Und jetzt Prigoschin: Der Mann, der mit seinen Wagner-Söldnern in Afrika und in der Ukraine für Putin gekämpft hat, der immense Reichtümer nicht nur für sich selbst, sondern auch für den Kremlherrn angehäuft hat, der mit seinen Internet-Troll-Farmen westliche Wahlen in Putins Sinne beeinflusst hat. Dem sich auf seinem Marsch gegen Moskau niemand ernsthaft entgegengestellt hat, auch wenn er ihn dann unter rätselhaften Umständen frühzeitig abbrach.

Was sich in den 60 Tagen seit diesem seltsamen Putschversuch ereignete, entzog sich jeder Logik: Zuerst angeblich ins Exil geschickt, reiste Prigoschin schon bald wieder munter in Russland herum, postete vollmundige Videos im Internet – und wurde sogar wieder von Putin zum Gespräch empfangen.

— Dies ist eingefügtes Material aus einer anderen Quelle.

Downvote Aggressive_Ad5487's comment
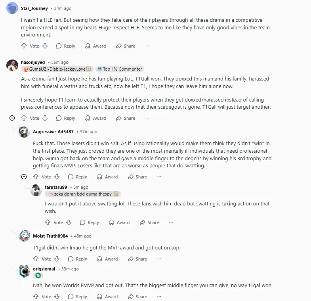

Das künstliche Flugzeugunglück ist denn auch kaum die verspätete Strafe für sein Aufbegehren. Was immer das genaue Motiv dahinter sein mag, für die Männer bis hin in den innersten Kreis um Putin ist es eine Warnung - das Alarm-Zeichen, dass die Gewalt jetzt jederzeit auch jeden von ihnen treffen kann.

Noch sind diese Putin-Trabanten nicht in der Angststarre, die unter Stalin herrschte. Die Bedrohung, die ihnen jetzt so nahe gekommen ist, könnte daher vermehrt Versuche auslösen, die Macht zu übernehmen – konsequenter als es Prigoschins Marsch gewesen ist.

Neben Machtkämpfen innerhalb des Kremls drohen auch die Wagner-Söldner ein Unruhe-Faktor zu werden. Sie wollen ihren Anführer rächen. Auf ihrem Telegram-Kanal drohen sie: "Die Ermordung von Prigoschin wird katastrophale Folgen haben." Und dann wird präzisiert, dass sie nicht allein sind: "Die Leute, die das angeordnet haben, haben keine Ahnung von der Stimmung und der Moral in der Armee."

Und so ist es durchaus wahrscheinlich, dass die als Zeichen der Stärke gedachte Exekution per Flugzeugunglück eher das Signal für die Schlussrunde des Systems Putin ist.

P.S.: Bei der Paranoia, die in Diktaturen nun einmal herrscht, ist es freilich auch durchaus möglich, dass Prigoschin gar nicht in der verunglückten Maschine gewesen ist, sondern aus Vorsichtsgründen in der zweiten, unversehrt gebiebenen gereist ist. Dann freilich würde es für Putin noch enger, denn damit wäre er der Lächerlichkeit preisgegeben.